Mas os materiais de treinamento para o programa XKeyscore agora distribuídos detalham precisamente como os analistas podem usar o programa e outros sistemas para pesquisar nas gigantescas bases de dados da Agência, bastando para tanto preencher um simples formulário em tela, e fornecer qualquer vaga justificativa para a pesquisa. A solicitação não é fiscalizada por nenhum juiz da Suprema Corte ou de qualquer outra corte ou tribunal nem por qualquer funcionário da própria Agência de Segurança Nacional, antes de ser processada.

O programa XKeyscore, os documentos alardeiam, é o sistema de “mais amplo” alcance de toda a Agência de Segurança Nacional de desenvolvimento de inteligência a partir de redes de computador – o que a Agência chama de Digital Network Intelligence (DNI) [Rede de Inteligência Digital]. Um dos documentos diz que o programa cobre “praticamente tudo que um usuário típico faz na internet”, incluindo conteúdo de e-mails, websites visitados e pesquisa, além dos respectivos metadados.
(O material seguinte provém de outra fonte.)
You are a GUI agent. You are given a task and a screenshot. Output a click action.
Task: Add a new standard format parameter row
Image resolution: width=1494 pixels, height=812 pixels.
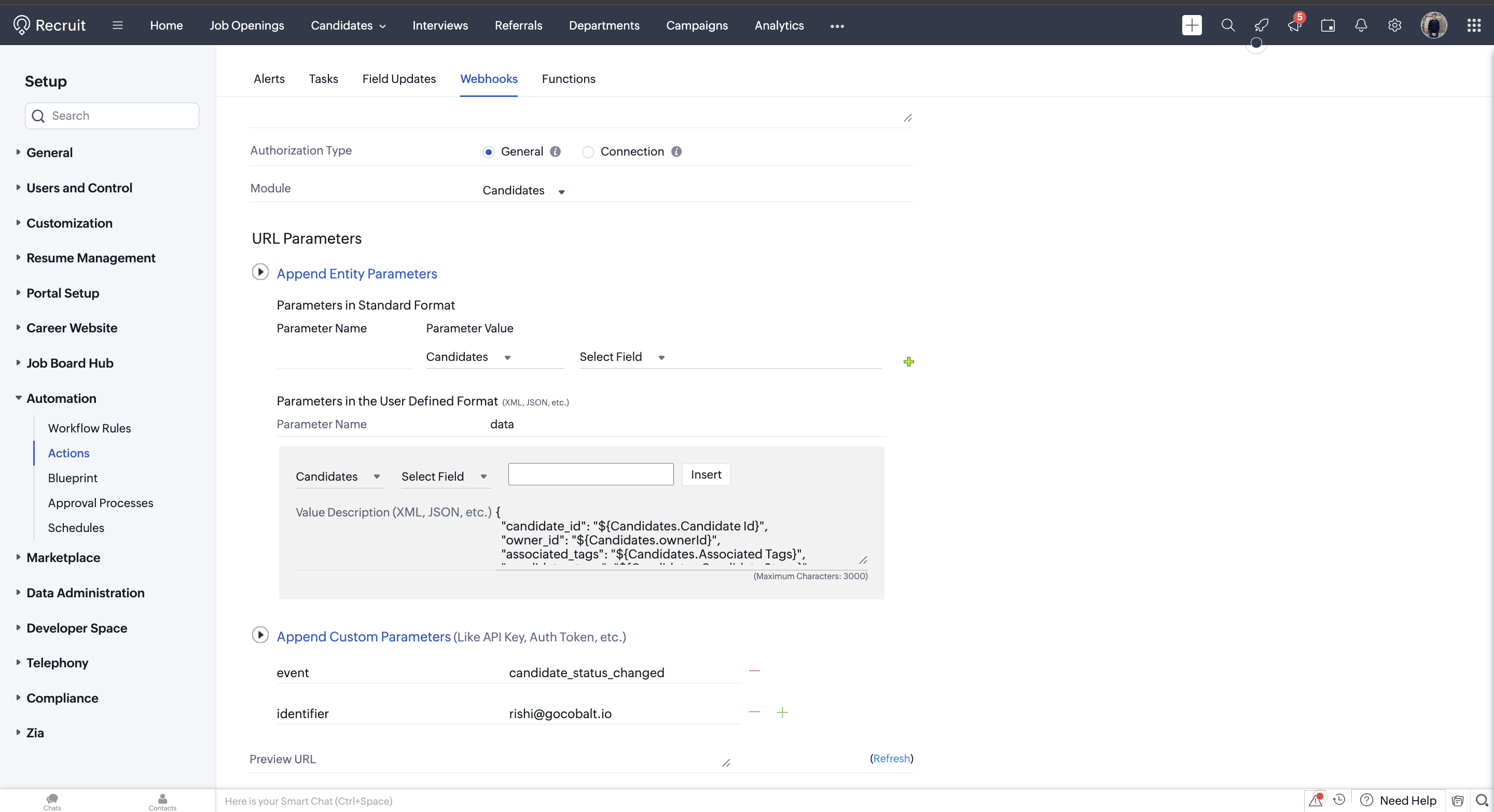[908, 361]
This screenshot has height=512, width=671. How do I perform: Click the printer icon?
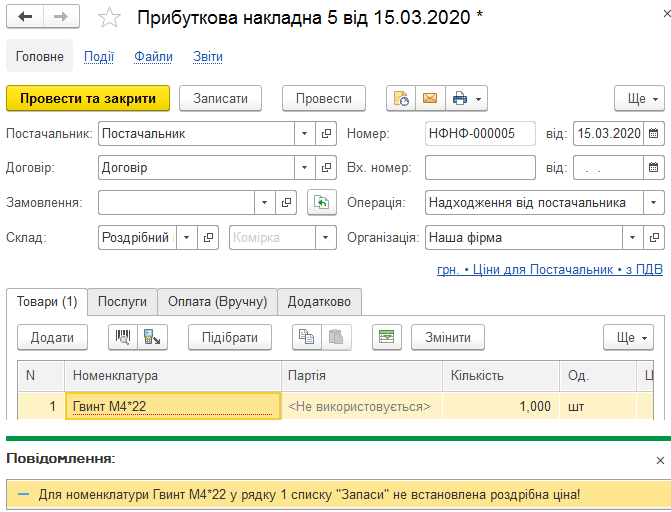pos(460,98)
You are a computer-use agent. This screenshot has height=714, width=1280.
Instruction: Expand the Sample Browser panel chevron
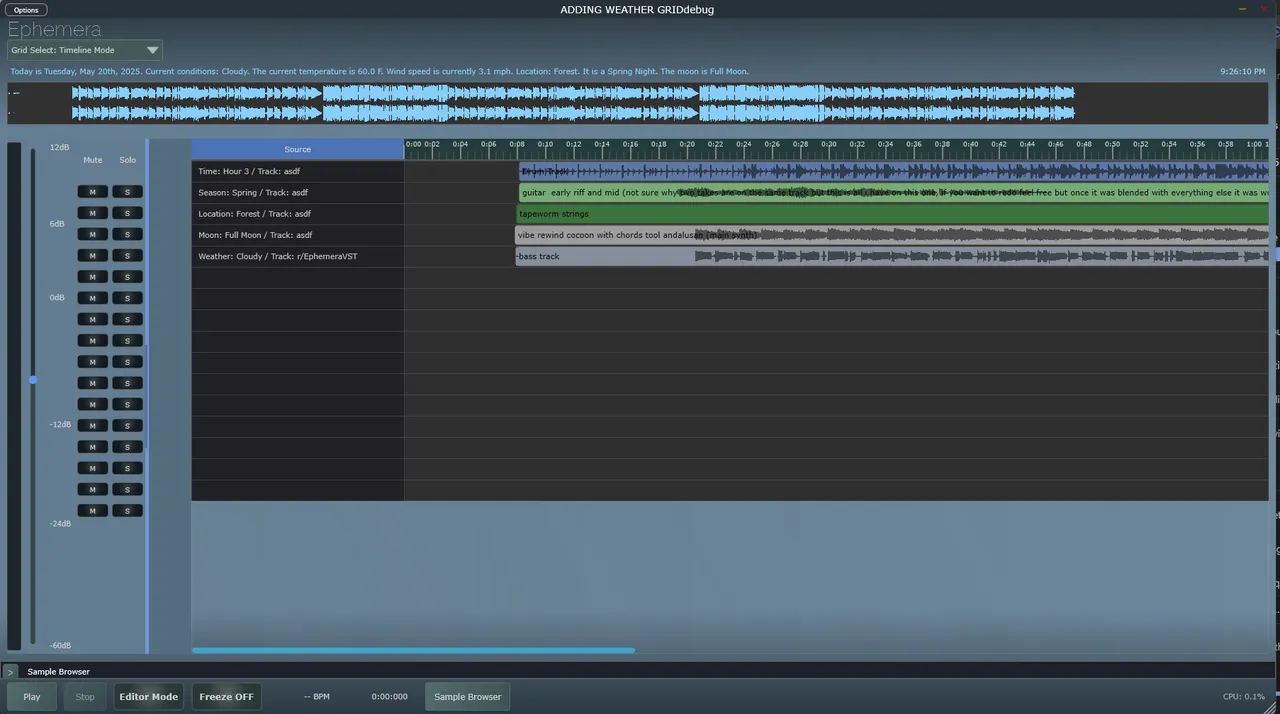(x=10, y=671)
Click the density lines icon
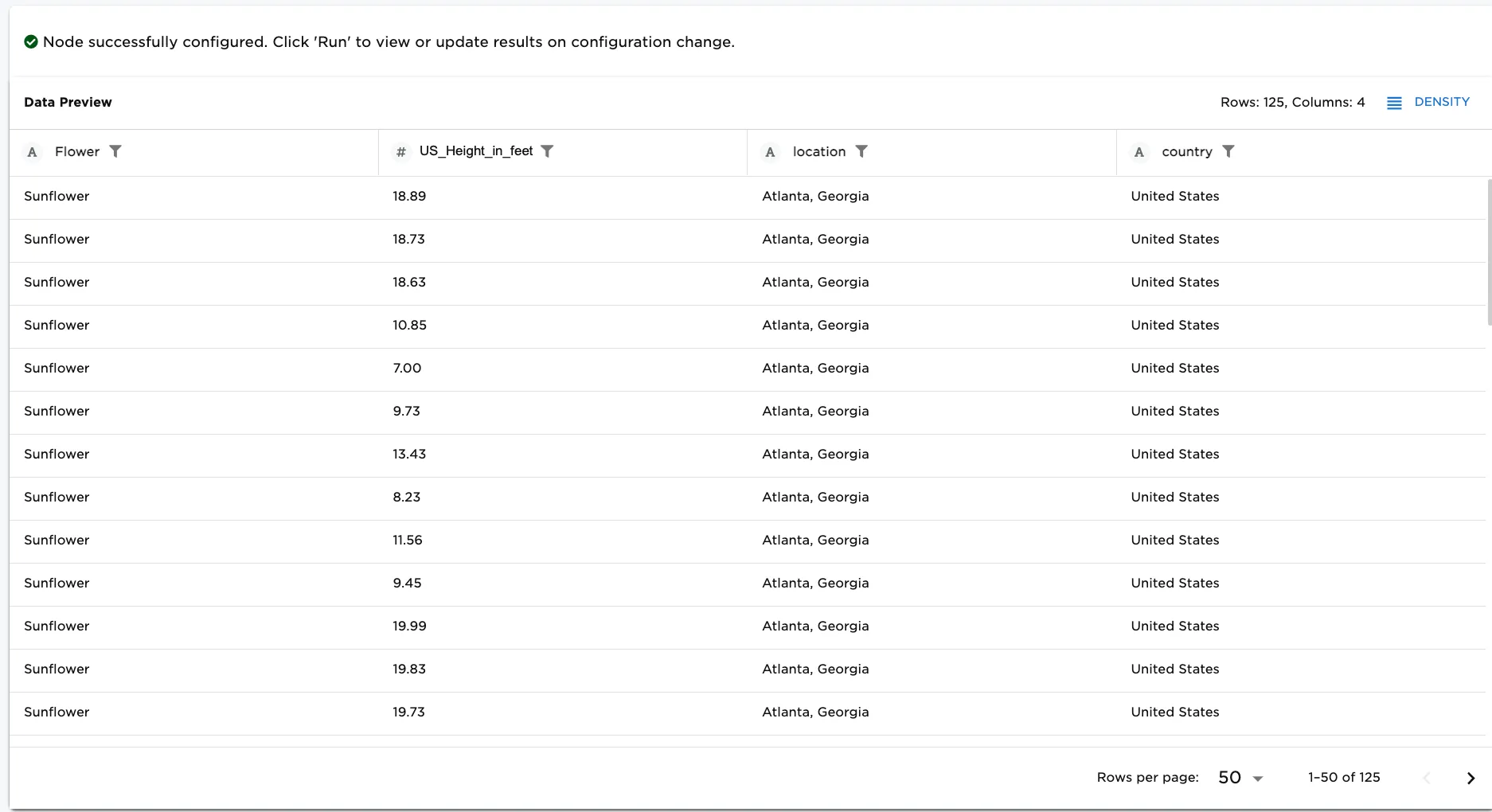Viewport: 1492px width, 812px height. (x=1394, y=103)
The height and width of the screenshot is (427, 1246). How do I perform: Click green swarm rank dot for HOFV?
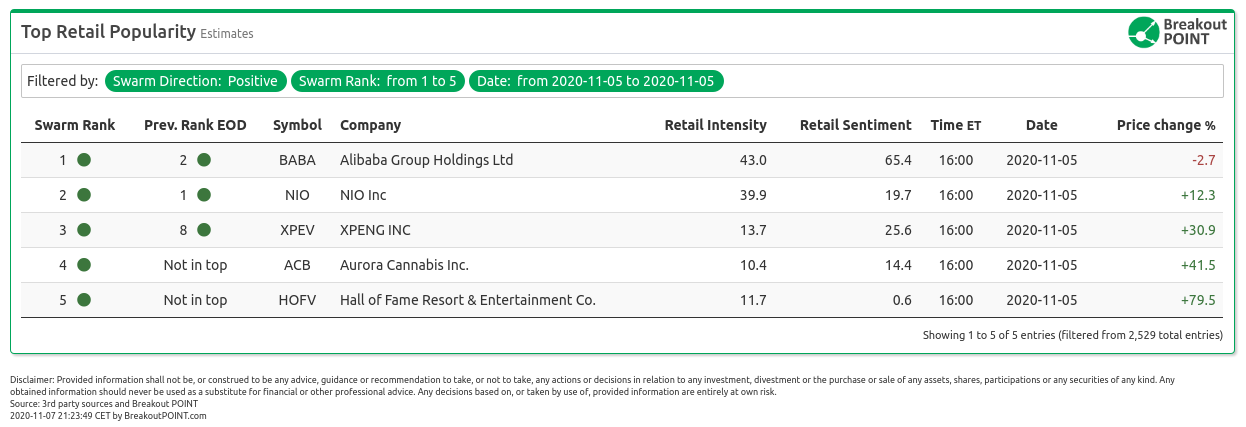click(x=85, y=300)
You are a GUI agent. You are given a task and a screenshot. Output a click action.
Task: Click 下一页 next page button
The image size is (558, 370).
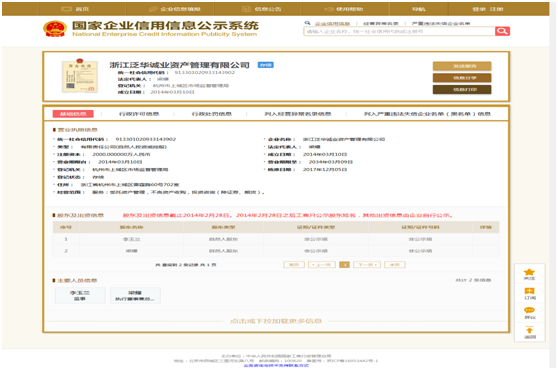(x=367, y=265)
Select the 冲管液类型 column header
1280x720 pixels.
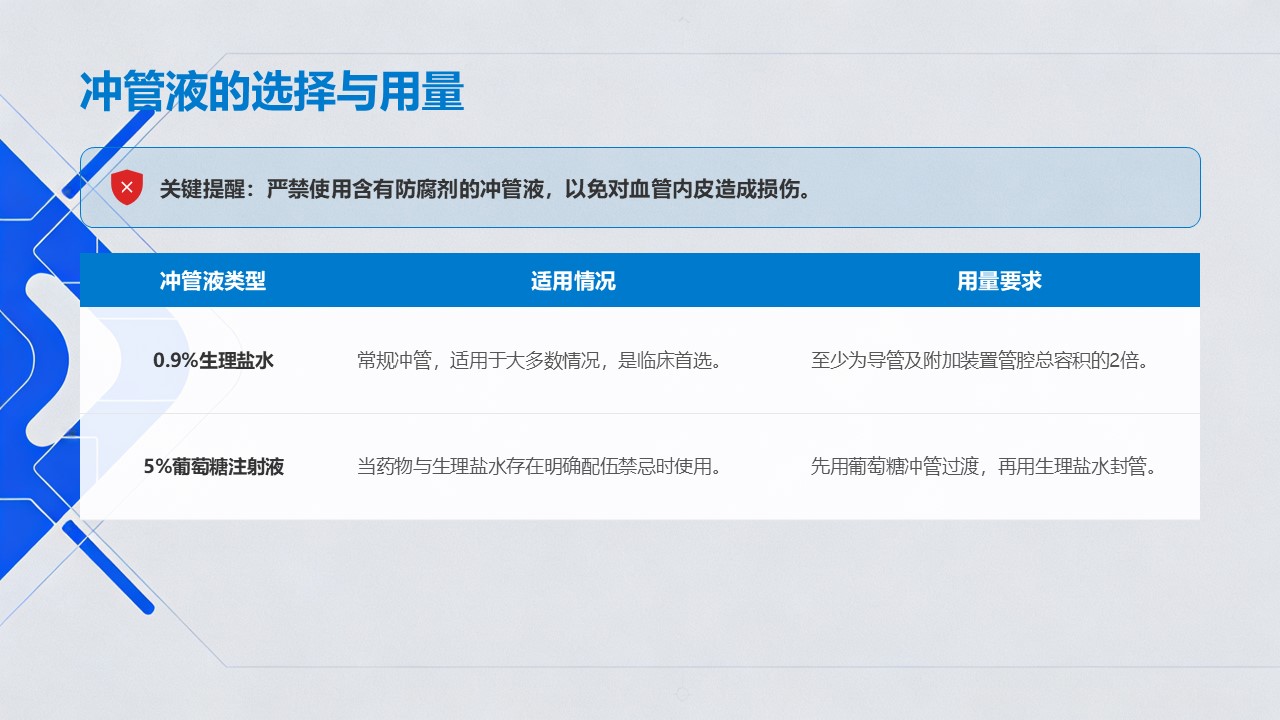[213, 281]
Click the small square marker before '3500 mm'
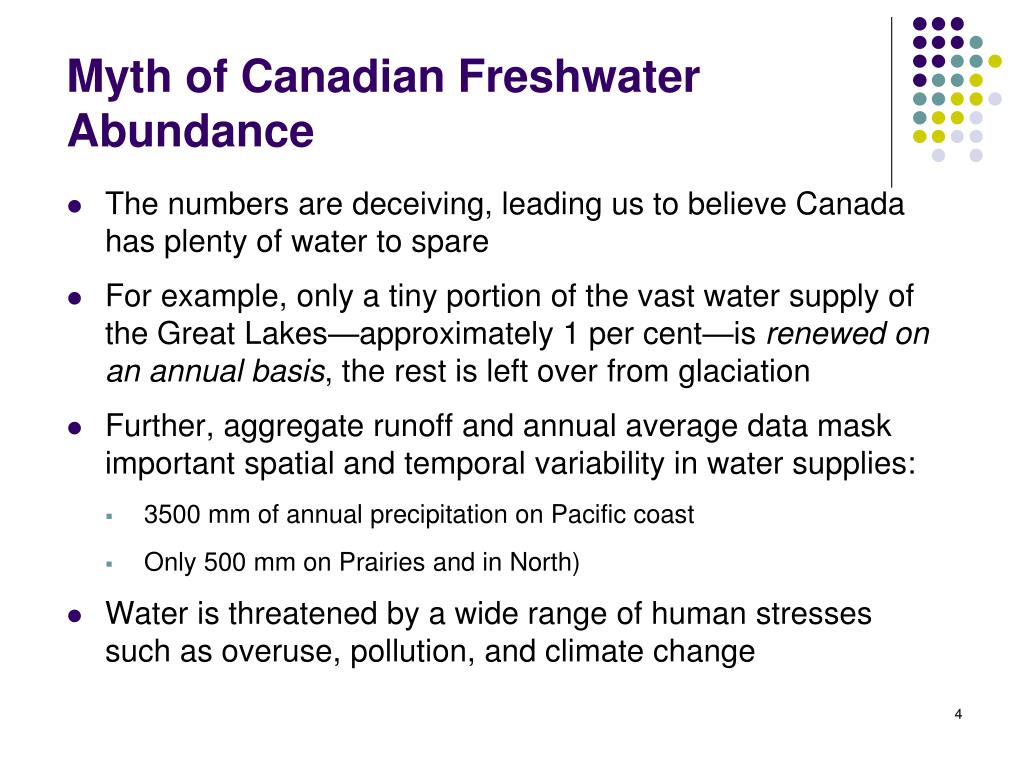This screenshot has width=1024, height=768. (x=109, y=516)
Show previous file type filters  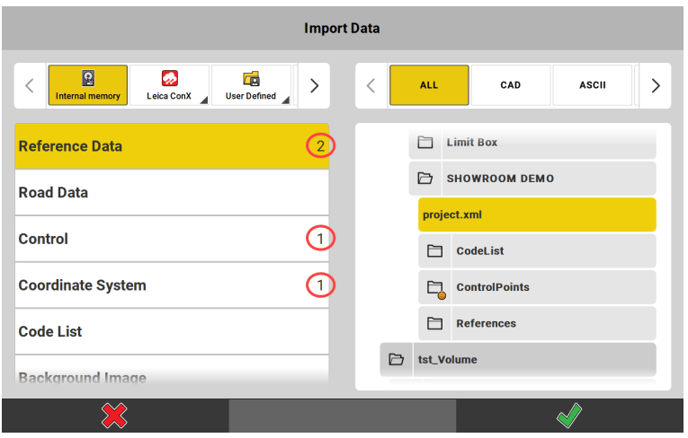click(371, 86)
Os analistas da Agência de Segurança Nacional dos EUA também podem usar o sistema XKeyscore e outros sistemas da Agência para obter interceptação “em tempo real” da atividade de indivíduos na Internet.

Monica Lewinsky
Por mais danosas que sejam essas revelações, a reação da Agência e, agora, a atitude suspeita de Obama, que não está negociando com honestidade com o Congresso e já começa a tentar “qualquer coisa” para impedir que Greenwald fale (e até os mais empedernidos congressettes já começam a suspeitar que nem Obama conseguirá safar-se como “falso inocente”) já começam a dar sinal de que há risco de o tiro sair pela culatra. Basta ter em mente que o que derrubou Nixon, em Watergate, e o que mais dano causou a Clinton no affair Monica Lewinsky não foram os eventos propriamente ditos, mas as tentativas de esconder os eventos.

Aqui e agora, a Agência de Segurança Nacional e o governo dos EUA parecem incapazes de aceitar que Greenwald tem, sim, os documentos, e que prosseguirá metodicamente a liberar as informações. Se a Agência de Segurança Nacional sabe o que Snowden copiou (e dizem que sabem), então devem saber muito bem o que ele pode divulgar. Apesar disso, insistem em mentir descaradamente, todos os dias, em todos os jornais e televisões, mentiras que Greenwald tem meios para desmascarar, acima de qualquer dúvida possível, com o próprio material da Agência de Segurança Nacional.

O governo dos EUA e seus principais funcionários parecem organicamente, constitucionalmente, incapazes de reconhecer que não têm meios para deter o processo que já está em andamento, a menos que... façam explodir a redação do jornal The Guardian, ou tentem, sabe-se lá... um golpe de Estado?! (Mas eu, pessoalmente, tenho certeza de que ambos, Greenwald e Snowden, têm cópias de itens críticos do material entregues a mãos suficientes, provavelmente do próprio The Guardian, de tal modo que a publicação dos documentos prosseguirá, mesmo que algo aconteça ao jornal e aos jornalistas ou ao próprio Snowden). O estado de vigilância parece incapaz de entender que não tem meios para vencer essa luta e que, se não fizerem pelo menos algum esforço para embarcar no ônibus, correm o risco de acabar sob as rodas.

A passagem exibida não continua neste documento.